As to the level of expertise required by a DPO, this is not explicitly stated in the GDPR, it is acknowledged, however, that a DPO’s expertise should be “commensurate with the sensitivity, complexity and amount of data an organisation processes.”
This means that where a large amount of personal data is being processed, or if the data processing activity is particularly complex, the DPO may require a higher level of expertise or support from the controller.
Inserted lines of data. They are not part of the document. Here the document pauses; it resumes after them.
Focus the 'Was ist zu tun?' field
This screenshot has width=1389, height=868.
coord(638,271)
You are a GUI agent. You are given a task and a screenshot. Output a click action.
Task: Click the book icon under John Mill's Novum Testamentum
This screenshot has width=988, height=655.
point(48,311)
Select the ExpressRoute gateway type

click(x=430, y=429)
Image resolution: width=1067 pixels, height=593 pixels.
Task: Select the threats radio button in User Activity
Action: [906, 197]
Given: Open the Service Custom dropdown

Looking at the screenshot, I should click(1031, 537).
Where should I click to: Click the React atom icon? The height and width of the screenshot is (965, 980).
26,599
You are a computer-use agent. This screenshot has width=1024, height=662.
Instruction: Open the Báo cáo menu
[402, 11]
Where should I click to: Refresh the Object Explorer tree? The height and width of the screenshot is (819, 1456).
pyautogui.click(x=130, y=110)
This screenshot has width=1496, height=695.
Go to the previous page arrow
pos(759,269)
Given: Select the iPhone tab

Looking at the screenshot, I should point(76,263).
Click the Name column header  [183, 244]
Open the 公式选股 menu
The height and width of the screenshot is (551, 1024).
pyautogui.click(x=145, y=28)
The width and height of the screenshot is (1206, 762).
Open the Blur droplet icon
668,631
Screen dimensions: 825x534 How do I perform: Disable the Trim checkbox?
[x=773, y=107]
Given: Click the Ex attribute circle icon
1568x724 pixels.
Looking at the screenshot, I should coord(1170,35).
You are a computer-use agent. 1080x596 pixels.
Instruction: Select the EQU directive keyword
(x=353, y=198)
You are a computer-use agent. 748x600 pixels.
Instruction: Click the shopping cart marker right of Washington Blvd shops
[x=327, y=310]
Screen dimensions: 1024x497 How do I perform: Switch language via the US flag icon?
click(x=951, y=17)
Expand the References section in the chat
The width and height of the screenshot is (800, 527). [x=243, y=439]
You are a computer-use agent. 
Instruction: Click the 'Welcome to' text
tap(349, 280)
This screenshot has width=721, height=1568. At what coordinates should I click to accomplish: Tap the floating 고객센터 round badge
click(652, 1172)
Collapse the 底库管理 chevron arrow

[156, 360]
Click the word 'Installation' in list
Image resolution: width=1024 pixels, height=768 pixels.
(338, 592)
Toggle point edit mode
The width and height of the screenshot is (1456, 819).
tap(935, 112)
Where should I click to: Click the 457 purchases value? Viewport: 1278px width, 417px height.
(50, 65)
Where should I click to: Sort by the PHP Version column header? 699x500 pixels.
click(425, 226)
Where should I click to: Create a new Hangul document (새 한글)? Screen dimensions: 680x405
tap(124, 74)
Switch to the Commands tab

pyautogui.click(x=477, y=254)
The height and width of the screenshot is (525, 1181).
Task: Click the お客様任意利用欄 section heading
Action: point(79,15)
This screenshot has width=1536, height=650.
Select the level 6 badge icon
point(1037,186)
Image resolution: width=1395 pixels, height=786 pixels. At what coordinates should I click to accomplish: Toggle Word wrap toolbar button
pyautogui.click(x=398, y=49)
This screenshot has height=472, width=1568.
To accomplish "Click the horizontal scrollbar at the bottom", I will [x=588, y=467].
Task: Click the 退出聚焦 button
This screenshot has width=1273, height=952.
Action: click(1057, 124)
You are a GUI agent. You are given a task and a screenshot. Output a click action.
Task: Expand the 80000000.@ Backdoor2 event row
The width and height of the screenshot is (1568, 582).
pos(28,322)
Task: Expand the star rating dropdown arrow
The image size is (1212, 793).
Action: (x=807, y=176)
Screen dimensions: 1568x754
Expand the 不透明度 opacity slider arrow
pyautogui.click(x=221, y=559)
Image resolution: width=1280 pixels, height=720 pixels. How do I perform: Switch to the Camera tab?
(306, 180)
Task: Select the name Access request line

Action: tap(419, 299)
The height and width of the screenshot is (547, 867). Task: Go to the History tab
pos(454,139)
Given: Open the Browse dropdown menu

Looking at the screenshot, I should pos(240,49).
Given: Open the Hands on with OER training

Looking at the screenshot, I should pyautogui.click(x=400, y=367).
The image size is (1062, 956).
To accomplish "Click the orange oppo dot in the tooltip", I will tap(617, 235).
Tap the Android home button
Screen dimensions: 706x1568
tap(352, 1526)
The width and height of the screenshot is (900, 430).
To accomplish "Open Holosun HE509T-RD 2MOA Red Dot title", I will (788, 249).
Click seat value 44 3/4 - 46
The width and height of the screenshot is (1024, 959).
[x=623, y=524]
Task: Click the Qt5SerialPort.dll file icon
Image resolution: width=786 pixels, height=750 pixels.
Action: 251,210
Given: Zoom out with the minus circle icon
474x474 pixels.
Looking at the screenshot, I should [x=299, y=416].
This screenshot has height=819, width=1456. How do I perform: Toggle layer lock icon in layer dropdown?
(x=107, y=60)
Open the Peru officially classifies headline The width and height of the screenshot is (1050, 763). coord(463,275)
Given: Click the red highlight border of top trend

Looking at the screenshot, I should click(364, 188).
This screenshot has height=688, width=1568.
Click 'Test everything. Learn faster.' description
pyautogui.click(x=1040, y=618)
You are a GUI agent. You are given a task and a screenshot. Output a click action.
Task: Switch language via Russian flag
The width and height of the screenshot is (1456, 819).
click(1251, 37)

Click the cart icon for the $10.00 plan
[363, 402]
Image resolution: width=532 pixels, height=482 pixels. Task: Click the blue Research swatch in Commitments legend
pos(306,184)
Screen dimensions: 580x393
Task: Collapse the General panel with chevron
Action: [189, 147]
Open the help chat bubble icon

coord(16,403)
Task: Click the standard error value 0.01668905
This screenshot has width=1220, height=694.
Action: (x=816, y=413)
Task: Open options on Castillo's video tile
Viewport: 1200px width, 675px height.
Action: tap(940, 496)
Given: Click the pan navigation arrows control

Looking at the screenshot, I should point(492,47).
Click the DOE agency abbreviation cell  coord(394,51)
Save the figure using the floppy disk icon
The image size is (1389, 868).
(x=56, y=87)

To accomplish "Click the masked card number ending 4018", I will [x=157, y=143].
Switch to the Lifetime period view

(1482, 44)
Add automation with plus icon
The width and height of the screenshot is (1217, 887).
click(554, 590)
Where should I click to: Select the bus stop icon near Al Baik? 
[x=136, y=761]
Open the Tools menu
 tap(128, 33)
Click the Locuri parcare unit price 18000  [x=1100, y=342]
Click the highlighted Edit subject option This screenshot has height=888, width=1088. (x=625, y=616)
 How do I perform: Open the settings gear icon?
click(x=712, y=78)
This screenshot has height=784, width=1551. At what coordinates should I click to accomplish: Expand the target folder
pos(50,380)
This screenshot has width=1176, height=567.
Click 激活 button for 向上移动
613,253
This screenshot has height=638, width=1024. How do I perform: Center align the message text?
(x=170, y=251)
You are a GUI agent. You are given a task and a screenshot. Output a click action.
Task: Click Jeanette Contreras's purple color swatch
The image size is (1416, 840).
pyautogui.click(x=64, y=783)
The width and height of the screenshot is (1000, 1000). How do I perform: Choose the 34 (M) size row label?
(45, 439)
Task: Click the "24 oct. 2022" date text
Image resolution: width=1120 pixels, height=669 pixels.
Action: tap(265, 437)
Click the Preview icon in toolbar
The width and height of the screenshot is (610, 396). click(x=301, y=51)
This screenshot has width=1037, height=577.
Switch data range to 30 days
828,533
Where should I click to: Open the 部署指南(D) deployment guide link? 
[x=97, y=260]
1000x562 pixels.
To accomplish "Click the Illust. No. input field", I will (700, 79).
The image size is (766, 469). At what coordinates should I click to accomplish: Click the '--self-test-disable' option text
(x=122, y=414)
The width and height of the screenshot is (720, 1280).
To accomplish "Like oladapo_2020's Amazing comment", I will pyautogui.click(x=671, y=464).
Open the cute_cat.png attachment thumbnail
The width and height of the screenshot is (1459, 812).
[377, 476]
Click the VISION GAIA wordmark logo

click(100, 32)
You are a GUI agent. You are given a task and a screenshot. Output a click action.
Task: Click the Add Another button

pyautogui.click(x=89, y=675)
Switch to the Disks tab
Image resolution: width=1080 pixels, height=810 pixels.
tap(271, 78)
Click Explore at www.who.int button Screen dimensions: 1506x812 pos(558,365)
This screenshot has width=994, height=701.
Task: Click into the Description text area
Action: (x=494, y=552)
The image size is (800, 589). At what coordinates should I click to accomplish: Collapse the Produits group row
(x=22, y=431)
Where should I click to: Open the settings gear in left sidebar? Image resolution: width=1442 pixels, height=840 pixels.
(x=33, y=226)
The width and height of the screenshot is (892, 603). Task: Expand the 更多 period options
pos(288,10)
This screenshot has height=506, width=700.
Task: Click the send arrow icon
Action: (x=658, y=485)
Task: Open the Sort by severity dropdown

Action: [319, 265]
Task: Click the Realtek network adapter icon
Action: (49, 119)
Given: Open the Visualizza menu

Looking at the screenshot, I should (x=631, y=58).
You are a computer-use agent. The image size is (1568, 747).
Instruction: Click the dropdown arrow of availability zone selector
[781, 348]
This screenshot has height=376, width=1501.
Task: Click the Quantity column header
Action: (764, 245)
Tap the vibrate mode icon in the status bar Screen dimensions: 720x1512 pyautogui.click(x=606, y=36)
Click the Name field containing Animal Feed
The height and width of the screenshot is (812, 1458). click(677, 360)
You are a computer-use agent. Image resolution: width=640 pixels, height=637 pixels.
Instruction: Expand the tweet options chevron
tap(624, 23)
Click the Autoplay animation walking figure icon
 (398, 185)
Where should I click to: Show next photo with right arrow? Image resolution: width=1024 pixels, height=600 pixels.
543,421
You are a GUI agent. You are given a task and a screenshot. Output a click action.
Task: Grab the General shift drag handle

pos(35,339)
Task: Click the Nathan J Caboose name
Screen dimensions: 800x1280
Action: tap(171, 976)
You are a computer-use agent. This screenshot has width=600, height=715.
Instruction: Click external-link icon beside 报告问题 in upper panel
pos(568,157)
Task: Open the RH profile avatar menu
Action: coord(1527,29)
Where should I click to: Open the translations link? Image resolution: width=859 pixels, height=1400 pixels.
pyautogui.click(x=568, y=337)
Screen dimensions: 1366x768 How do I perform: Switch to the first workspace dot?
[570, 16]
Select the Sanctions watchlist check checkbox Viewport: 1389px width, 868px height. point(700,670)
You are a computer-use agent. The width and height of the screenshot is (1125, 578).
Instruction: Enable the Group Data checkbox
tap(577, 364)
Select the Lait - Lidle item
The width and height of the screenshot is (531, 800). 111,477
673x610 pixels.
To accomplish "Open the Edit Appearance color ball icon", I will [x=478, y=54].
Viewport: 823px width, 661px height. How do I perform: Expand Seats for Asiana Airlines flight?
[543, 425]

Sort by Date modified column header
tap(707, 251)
Whether the controller regularly transfers data outside of the European Union will also relevant for these purposes.
It is, however, recommended that a DPO should possess an expertise in national and European data protection legislation and policies and should have an in depth knowledge and understanding of the GDPR. It is also useful if the DPO understands the business sector and the controller’s organisation and business practices.
The Company will be required, for its GDPR compliance purposes, to demonstrate that it has considered whether a DPO is required to be appointed and how it came to its decision as to whether to appoint a DPO or another responsible person. This should be documented by the Company.
[In our view, the Company, based on the information available to us at the date of this note, falls outside of scope of the mandatory requirement to appoint a DPO. It may nonetheless choose to do so. In the event the Company does not appoint a DPO, it should designate another responsible person or persons to monitor GDPR compliance and deal with queries relating to the processing of personal data within the organisation.]